- _WORK TASK_: Line by line, set down the records exactly as they appear below.

- _DATA EXTRACT_:
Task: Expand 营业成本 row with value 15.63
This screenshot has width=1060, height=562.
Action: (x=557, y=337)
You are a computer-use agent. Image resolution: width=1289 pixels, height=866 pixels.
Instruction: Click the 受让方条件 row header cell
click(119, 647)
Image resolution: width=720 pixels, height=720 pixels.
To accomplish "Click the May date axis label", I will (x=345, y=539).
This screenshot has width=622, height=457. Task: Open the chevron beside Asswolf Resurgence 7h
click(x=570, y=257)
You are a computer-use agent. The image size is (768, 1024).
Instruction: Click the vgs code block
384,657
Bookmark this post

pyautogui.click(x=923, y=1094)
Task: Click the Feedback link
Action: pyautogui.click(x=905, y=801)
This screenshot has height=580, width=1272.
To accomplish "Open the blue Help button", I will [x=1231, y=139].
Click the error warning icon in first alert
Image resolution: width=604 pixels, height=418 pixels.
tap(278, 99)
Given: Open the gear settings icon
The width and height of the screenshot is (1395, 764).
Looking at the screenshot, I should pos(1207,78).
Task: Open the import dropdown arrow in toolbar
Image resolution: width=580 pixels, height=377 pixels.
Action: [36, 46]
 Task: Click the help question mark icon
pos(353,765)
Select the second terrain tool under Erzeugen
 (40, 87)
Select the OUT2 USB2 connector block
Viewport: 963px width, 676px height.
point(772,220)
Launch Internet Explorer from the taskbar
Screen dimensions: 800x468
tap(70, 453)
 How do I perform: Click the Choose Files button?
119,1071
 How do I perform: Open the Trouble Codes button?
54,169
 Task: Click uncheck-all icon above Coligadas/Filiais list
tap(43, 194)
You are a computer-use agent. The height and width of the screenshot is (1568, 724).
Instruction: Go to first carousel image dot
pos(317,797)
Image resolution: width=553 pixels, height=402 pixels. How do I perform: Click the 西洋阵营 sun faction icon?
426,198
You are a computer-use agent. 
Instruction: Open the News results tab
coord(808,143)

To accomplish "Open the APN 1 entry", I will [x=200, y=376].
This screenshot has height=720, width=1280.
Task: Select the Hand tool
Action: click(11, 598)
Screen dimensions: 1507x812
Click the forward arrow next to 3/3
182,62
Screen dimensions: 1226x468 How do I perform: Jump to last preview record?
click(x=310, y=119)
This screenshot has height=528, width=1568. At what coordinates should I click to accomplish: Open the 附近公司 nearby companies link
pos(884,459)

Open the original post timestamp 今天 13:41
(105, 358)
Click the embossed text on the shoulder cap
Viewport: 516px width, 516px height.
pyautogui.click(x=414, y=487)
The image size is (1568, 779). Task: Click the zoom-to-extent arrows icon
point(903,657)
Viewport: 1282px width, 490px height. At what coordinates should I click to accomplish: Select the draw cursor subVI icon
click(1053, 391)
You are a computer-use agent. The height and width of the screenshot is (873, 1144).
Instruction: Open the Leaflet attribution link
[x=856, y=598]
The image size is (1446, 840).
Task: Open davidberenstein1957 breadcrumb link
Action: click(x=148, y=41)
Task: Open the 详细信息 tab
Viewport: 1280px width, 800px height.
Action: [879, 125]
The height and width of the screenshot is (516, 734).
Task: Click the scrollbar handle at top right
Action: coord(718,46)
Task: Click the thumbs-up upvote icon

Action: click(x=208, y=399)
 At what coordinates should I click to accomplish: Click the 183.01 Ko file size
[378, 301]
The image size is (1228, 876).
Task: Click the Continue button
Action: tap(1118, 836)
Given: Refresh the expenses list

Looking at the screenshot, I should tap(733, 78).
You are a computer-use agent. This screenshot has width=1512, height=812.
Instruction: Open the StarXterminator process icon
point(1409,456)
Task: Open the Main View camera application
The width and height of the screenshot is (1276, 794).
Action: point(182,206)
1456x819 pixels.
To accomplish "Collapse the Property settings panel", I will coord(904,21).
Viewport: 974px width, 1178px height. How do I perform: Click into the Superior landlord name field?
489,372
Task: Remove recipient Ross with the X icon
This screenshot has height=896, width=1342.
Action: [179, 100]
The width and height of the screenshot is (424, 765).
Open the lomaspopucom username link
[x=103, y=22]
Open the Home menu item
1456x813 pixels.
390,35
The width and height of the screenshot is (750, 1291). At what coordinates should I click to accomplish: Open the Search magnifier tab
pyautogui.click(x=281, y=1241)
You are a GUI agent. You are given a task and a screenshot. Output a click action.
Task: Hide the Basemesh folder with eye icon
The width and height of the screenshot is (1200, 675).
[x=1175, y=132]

- _OUTPUT_:
Task: Expand 营业成本 row with value 15.63
This screenshot has width=1060, height=562.
Action: (x=557, y=337)
You are a computer-use agent. Image resolution: width=1289 pixels, height=866 pixels.
Instruction: Click the 受让方条件 row header cell
click(119, 647)
Image resolution: width=720 pixels, height=720 pixels.
To accomplish "Click the May date axis label", I will (x=345, y=539).
This screenshot has width=622, height=457. Task: Open the chevron beside Asswolf Resurgence 7h
click(x=570, y=257)
You are a computer-use agent. The image size is (768, 1024).
Instruction: Click the vgs code block
384,657
Bookmark this post

pyautogui.click(x=923, y=1094)
Task: Click the Feedback link
Action: pyautogui.click(x=905, y=801)
This screenshot has height=580, width=1272.
To accomplish "Open the blue Help button", I will [x=1231, y=139].
Click the error warning icon in first alert
Image resolution: width=604 pixels, height=418 pixels.
tap(278, 99)
Given: Open the gear settings icon
The width and height of the screenshot is (1395, 764).
Looking at the screenshot, I should pos(1207,78).
Task: Open the import dropdown arrow in toolbar
Image resolution: width=580 pixels, height=377 pixels.
Action: [36, 46]
 Task: Click the help question mark icon
pos(353,765)
Select the second terrain tool under Erzeugen
 (40, 87)
Select the OUT2 USB2 connector block
Viewport: 963px width, 676px height.
point(772,220)
Launch Internet Explorer from the taskbar
Screen dimensions: 800x468
tap(70, 453)
 How do I perform: Click the Choose Files button?
119,1071
 How do I perform: Open the Trouble Codes button?
54,169
 Task: Click uncheck-all icon above Coligadas/Filiais list
tap(43, 194)
You are a computer-use agent. The height and width of the screenshot is (1568, 724).
Instruction: Go to first carousel image dot
pos(317,797)
Image resolution: width=553 pixels, height=402 pixels. How do I perform: Click the 西洋阵营 sun faction icon?
426,198
You are a computer-use agent. 
Instruction: Open the News results tab
coord(808,143)

To accomplish "Open the APN 1 entry", I will [x=200, y=376].
This screenshot has height=720, width=1280.
Task: Select the Hand tool
Action: click(11, 598)
Screen dimensions: 1507x812
Click the forward arrow next to 3/3
182,62
Screen dimensions: 1226x468 How do I perform: Jump to last preview record?
click(x=310, y=119)
This screenshot has height=528, width=1568. At what coordinates should I click to accomplish: Open the 附近公司 nearby companies link
pos(884,459)

Open the original post timestamp 今天 13:41
(105, 358)
Click the embossed text on the shoulder cap
Viewport: 516px width, 516px height.
pyautogui.click(x=414, y=487)
The image size is (1568, 779). Task: Click the zoom-to-extent arrows icon
point(903,657)
Viewport: 1282px width, 490px height. At what coordinates should I click to accomplish: Select the draw cursor subVI icon
click(1053, 391)
You are a computer-use agent. The height and width of the screenshot is (873, 1144).
Instruction: Open the Leaflet attribution link
[x=856, y=598]
The image size is (1446, 840).
Task: Open davidberenstein1957 breadcrumb link
Action: click(x=148, y=41)
Task: Open the 详细信息 tab
Viewport: 1280px width, 800px height.
Action: [879, 125]
The height and width of the screenshot is (516, 734).
Task: Click the scrollbar handle at top right
Action: coord(718,46)
Task: Click the thumbs-up upvote icon

Action: click(x=208, y=399)
 At what coordinates should I click to accomplish: Click the 183.01 Ko file size
[378, 301]
The image size is (1228, 876).
Task: Click the Continue button
Action: tap(1118, 836)
Given: Refresh the expenses list

Looking at the screenshot, I should tap(733, 78).
You are a computer-use agent. This screenshot has width=1512, height=812.
Instruction: Open the StarXterminator process icon
point(1409,456)
Task: Open the Main View camera application
The width and height of the screenshot is (1276, 794).
Action: point(182,206)
1456x819 pixels.
To accomplish "Collapse the Property settings panel", I will coord(904,21).
Viewport: 974px width, 1178px height. How do I perform: Click into the Superior landlord name field?
489,372
Task: Remove recipient Ross with the X icon
This screenshot has height=896, width=1342.
Action: [179, 100]
The width and height of the screenshot is (424, 765).
Open the lomaspopucom username link
[x=103, y=22]
Open the Home menu item
1456x813 pixels.
390,35
The width and height of the screenshot is (750, 1291). At what coordinates should I click to accomplish: Open the Search magnifier tab
pyautogui.click(x=281, y=1241)
You are a GUI agent. You are given a task and a screenshot. Output a click action.
Task: Hide the Basemesh folder with eye icon
The width and height of the screenshot is (1200, 675).
[x=1175, y=132]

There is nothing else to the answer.